• **USING THE INFORMATION**:
**1.** In the article on the Claire's Stores Magecart attack, which file on the store's server had the malware added to it?
**2.** Write the next part of the article on the Claire's Stores Magecart attack, picking up after its last paragraph.

• **PASSAGE TO READ**:
•••••

Tween retailer Claire’s Stores Inc. is the latest victim of a Magecart attack in which the payment details of customers were stolen.
Discovered by security researchers at Sansec BV and published today, the attack began in the last week of April and was present through June 13. Magecart is a form of attack that hijacks customer information at the point of sale on websites, stealing all the details a customer inputs into a site to purchase a product or service.
Those behind the attack registered the domain name claires-assets.com on May 21, one day after the store closed all of its physical locations because of the COVID-19 pandemic. The code, which used the fake domain name to capture user data, was inserted onto the company’s server, as well as that of sister brand Icing directly, indicating that the attackers gained write access to the store code.
As is typical in Magecart attacks, the skimmer was attached to the submit button on the checkout form for Claire’s. In this case, the malware was added to the app.min.js file, a legitimate file hosted on the store’s server. Once users clicked on the submit button, the code would intercept all customer information, render it as an image, encode it and then send it to the fake domain name. The use of an image file is believed to have been chosen as image requests are not always monitored by security systems.
“The timeline may indicate that attackers anticipated a surge in online traffic following the lockdown,” the researchers noted. “The period between exfil domain registration and actual malware suggests that it took the attackers a good four weeks to gain access to the store.”

•••••

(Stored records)
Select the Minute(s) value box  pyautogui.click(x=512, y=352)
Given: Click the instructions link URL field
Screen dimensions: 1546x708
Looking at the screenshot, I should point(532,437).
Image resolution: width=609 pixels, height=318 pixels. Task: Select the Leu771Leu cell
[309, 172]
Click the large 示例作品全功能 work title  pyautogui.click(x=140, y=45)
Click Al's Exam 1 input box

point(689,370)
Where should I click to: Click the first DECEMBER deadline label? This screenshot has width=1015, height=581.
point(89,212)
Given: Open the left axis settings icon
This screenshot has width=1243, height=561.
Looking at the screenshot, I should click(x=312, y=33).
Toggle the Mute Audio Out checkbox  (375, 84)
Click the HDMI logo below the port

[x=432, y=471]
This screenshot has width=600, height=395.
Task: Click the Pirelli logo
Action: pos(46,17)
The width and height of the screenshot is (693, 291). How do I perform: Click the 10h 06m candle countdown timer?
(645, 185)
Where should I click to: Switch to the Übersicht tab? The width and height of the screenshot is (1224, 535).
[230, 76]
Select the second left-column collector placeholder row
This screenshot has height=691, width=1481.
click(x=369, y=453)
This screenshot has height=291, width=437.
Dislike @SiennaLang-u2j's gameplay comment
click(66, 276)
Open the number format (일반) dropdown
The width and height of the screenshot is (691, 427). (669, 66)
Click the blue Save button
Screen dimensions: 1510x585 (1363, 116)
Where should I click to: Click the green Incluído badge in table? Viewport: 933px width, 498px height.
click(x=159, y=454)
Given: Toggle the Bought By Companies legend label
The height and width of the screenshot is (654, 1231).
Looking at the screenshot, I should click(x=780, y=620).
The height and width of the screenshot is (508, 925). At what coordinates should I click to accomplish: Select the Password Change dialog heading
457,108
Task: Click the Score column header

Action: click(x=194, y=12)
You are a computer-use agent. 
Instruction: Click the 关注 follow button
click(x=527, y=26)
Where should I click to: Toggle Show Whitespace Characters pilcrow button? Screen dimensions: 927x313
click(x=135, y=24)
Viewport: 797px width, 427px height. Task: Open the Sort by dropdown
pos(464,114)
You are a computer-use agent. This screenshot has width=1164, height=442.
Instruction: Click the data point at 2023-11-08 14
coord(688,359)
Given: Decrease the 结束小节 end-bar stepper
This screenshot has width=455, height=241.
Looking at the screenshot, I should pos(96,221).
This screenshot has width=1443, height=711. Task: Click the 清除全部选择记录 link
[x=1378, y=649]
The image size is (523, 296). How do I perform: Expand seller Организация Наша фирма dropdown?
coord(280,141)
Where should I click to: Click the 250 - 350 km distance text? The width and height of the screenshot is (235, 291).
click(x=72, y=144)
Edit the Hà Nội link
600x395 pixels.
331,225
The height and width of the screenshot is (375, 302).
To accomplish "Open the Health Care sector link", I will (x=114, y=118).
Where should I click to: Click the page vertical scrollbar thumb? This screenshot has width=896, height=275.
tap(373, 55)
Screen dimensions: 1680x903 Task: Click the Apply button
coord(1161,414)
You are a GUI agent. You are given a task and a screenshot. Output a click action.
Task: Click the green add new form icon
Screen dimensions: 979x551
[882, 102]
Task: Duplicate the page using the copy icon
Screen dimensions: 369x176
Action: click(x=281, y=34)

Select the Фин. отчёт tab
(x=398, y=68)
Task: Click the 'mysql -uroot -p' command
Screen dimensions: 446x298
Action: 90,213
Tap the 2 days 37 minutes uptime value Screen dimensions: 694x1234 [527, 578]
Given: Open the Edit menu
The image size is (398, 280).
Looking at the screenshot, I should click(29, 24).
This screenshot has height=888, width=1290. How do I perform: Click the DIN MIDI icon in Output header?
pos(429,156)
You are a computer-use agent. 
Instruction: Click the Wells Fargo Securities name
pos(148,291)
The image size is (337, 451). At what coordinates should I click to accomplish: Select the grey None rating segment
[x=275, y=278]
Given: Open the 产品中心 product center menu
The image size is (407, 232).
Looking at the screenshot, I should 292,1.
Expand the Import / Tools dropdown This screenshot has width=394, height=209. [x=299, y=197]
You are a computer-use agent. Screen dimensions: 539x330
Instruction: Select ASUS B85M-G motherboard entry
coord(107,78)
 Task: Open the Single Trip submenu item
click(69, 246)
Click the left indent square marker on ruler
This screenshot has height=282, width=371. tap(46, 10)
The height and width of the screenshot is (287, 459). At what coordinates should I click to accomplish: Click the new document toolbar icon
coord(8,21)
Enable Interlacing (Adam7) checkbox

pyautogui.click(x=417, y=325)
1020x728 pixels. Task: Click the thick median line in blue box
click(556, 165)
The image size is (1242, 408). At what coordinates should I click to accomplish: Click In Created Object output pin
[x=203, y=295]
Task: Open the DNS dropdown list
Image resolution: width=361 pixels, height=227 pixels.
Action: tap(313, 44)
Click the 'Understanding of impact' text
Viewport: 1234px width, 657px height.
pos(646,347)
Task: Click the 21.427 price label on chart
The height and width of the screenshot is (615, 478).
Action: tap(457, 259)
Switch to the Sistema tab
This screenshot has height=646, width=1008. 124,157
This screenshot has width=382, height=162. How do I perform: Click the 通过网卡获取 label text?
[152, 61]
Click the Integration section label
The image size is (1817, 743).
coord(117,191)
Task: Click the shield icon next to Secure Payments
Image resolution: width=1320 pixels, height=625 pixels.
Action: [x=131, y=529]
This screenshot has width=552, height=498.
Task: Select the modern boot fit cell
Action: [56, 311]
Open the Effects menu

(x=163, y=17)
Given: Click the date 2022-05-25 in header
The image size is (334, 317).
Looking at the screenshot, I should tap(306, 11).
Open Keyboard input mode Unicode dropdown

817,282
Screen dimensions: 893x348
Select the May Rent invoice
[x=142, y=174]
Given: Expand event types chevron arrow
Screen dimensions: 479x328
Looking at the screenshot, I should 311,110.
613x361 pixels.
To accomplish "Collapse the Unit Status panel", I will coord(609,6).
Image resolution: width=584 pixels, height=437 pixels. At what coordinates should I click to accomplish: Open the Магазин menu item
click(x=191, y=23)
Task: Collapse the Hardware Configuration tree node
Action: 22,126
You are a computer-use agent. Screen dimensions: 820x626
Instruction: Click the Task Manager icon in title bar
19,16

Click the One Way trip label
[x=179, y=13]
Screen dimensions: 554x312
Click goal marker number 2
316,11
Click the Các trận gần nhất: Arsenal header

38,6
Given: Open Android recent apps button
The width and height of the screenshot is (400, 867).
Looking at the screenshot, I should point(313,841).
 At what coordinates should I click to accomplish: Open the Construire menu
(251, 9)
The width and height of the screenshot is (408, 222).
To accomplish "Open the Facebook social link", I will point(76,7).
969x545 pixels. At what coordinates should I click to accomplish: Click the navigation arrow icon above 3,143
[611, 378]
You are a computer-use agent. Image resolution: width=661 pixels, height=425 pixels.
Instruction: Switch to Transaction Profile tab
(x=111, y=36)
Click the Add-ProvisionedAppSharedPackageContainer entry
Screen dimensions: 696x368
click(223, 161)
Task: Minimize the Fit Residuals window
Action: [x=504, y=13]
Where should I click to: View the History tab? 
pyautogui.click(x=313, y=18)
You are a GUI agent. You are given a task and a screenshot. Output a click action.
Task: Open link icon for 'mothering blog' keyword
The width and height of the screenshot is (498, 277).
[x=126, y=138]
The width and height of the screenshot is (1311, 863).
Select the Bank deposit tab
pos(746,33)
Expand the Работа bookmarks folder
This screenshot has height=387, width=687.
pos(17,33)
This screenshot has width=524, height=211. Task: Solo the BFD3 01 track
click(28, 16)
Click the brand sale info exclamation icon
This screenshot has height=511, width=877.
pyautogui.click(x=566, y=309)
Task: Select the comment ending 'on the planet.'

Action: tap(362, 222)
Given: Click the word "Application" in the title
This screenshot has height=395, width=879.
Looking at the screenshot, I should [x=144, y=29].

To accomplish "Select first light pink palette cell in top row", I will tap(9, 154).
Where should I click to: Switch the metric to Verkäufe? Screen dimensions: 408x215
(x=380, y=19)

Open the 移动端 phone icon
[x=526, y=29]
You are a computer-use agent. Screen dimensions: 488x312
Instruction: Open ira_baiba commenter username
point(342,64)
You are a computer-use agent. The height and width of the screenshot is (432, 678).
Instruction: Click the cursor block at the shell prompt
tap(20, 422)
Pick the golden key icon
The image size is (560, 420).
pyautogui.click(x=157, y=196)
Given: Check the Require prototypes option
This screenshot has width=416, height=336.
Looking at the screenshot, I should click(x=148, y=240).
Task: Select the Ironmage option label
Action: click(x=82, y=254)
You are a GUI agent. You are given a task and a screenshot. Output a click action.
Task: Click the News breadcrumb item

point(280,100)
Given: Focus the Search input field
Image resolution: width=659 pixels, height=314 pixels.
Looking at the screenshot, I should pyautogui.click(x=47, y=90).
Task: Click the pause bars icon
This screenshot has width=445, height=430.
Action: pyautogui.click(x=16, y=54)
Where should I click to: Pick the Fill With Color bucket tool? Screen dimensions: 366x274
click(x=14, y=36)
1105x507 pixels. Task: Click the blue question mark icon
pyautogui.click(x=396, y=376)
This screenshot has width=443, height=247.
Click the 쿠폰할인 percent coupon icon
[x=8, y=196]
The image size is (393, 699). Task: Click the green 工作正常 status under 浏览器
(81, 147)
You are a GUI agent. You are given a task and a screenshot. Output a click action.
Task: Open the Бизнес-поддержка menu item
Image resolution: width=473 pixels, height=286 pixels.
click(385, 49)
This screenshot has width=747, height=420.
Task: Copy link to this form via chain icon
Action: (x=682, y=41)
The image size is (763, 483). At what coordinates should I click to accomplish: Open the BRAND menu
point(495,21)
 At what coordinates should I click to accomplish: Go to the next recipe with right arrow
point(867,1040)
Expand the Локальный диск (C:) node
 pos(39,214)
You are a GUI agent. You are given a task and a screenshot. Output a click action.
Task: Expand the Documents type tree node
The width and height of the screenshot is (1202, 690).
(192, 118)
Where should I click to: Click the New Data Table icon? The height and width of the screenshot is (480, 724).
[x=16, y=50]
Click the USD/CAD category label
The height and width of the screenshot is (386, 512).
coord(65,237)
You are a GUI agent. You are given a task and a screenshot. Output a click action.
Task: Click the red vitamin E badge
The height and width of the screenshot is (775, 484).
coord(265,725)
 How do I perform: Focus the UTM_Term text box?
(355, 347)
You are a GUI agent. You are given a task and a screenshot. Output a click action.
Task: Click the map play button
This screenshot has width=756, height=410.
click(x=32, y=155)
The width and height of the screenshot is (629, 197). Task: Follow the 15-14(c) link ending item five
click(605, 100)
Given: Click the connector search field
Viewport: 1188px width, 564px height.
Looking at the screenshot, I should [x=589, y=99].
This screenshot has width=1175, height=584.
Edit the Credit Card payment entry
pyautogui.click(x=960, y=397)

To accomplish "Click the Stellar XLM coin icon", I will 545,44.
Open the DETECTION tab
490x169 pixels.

•••••

• **EXPECTED RESPONSES**:
**1.** The app.min.js file.

**2.**
Claire’s confirmed the attack, saying in a statement that it had identified the unauthorized insertion of code it its e-commerce platform designed to obtain payment card data entered by customers during the checkout process. “We removed that code and have taken additional measures to reinforce the security of our platform,” the company said. “We are working diligently to determine the transactions that were involved so that we can notify those individuals.”
Magecart attacks first emerged in 2018 with an attack on British Airways Plc., spreading to Newegg Inc., the Infowars Store, Cathay Pacific Airways Ltd., Ticketmaster Entertainment Inc., Macy’s Inc., Sweaty Betty and Oxo International Ltd. More recent attacks include Blue Bear Software and Focus Camera Inc. in January and blender maker NutriBullet LLC in March.
“There are several prevention techniques for Magecart attacks and of course the attacks constantly evolve,” Brent Johnson, chief information security officer at payment security firm Bluefin Payment Systems LLC, told SiliconANGLE. “Depending on the size and sophistication of a website, prevention can become very difficult. If your site relies on code from a third party that’s been infected, the result is the same.”